The complaint charges 51job and certain of its officers with violations of Sections 10(b) and 20(a) of the Securities Exchange Act of 1934 and Rule 10b-5 promulgated thereunder. More specifically, the Complaint alleges that the Company failed to disclose and misrepresented the following material adverse facts which were known to defendants or recklessly disregarded by them: (1) that the Company improperly recognized recruitment advertising revenue in the third quarter; (2) that the Company, a purported expert in Chinese labor markets, failed to realize that the drop in late- December advertising suggested that many Chinese firms have adopted a more Western schedule for hiring; (3) that as a result of this market shift, the Company was forced to sharply lower its profit outlook; and (4) that as a consequence of the foregoing, defendants lacked a reasonable basis for their positive statements about the Company's growth and progress.

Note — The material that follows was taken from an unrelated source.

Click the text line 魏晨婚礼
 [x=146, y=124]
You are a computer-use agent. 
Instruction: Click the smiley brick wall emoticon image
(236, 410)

Further, on or around January 18, 2005, before the market opened, 51job announced softness in sales for the latter part of the month of December 2004, the exit of the peripheral stationery and office supplies business and updated guidance for the fourth quarter of 2004. The Company expected fourth quarter total revenues to be between RMB117 and RMB121 million, compared with RMB140 million, the low-end of its previous forecasted range. The news shocked the market. As a result, shares of 51job fell $15.49 per share, or 35.37 percent, on January 18, 2005, to close at $28.32 per share, on unusually high volume.